* Task instructions: Scan the data below and copy each line where "view" occurs.

* Supplied information:

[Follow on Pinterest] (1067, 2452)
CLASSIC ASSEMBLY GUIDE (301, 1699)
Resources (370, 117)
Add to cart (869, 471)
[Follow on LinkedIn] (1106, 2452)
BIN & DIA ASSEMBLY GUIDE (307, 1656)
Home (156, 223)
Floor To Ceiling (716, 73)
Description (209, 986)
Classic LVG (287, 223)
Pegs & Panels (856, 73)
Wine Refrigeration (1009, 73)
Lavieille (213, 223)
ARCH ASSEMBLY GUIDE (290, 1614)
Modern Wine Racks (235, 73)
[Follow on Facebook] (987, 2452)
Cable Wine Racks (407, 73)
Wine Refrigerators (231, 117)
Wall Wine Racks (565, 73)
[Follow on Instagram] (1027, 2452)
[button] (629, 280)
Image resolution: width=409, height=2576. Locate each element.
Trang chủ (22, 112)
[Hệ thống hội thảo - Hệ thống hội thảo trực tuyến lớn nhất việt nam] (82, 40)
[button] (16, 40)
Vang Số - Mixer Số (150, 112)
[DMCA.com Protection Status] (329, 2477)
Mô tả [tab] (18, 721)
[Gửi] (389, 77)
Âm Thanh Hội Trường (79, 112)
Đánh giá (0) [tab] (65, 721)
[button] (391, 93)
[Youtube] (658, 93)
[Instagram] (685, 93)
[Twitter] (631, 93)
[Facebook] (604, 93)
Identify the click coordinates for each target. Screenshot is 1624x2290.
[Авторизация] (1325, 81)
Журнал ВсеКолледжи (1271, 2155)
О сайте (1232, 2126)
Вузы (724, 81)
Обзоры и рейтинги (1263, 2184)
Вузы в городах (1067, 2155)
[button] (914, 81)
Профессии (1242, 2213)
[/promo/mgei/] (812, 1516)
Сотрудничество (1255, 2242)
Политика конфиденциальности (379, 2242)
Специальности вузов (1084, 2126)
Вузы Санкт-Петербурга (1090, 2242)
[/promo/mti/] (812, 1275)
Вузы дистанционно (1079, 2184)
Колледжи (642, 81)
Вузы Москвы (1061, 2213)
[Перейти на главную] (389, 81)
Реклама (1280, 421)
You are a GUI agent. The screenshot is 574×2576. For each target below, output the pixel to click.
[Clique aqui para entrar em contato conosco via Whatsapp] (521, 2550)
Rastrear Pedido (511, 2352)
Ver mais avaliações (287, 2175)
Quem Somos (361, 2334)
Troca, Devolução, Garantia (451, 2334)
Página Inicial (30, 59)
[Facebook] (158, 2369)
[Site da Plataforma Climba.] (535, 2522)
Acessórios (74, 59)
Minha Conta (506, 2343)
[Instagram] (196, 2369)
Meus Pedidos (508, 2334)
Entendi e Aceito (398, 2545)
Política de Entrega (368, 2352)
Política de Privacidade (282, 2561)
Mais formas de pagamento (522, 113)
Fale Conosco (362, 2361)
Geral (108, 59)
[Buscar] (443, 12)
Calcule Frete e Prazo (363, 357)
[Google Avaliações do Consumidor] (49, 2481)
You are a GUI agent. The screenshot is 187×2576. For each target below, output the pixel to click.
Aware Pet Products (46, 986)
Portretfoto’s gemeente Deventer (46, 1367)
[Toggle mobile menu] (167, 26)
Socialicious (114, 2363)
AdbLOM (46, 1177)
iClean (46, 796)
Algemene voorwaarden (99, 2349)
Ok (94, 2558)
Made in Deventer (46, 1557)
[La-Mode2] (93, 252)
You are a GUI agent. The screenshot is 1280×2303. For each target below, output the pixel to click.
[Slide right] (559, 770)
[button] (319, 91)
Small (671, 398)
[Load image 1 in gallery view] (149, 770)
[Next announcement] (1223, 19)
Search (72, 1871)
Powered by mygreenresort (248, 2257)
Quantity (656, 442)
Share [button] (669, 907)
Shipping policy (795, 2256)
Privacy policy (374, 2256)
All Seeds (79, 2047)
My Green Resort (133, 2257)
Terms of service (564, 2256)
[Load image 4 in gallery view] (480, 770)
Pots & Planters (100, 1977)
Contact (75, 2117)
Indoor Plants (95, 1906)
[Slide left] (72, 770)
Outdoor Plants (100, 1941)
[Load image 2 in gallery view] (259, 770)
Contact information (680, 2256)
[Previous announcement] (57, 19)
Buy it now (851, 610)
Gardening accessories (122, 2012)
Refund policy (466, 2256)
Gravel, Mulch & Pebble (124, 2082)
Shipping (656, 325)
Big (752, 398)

* Output below:
[Load image 1 in gallery view] (149, 770)
[Load image 4 in gallery view] (480, 770)
[Load image 2 in gallery view] (259, 770)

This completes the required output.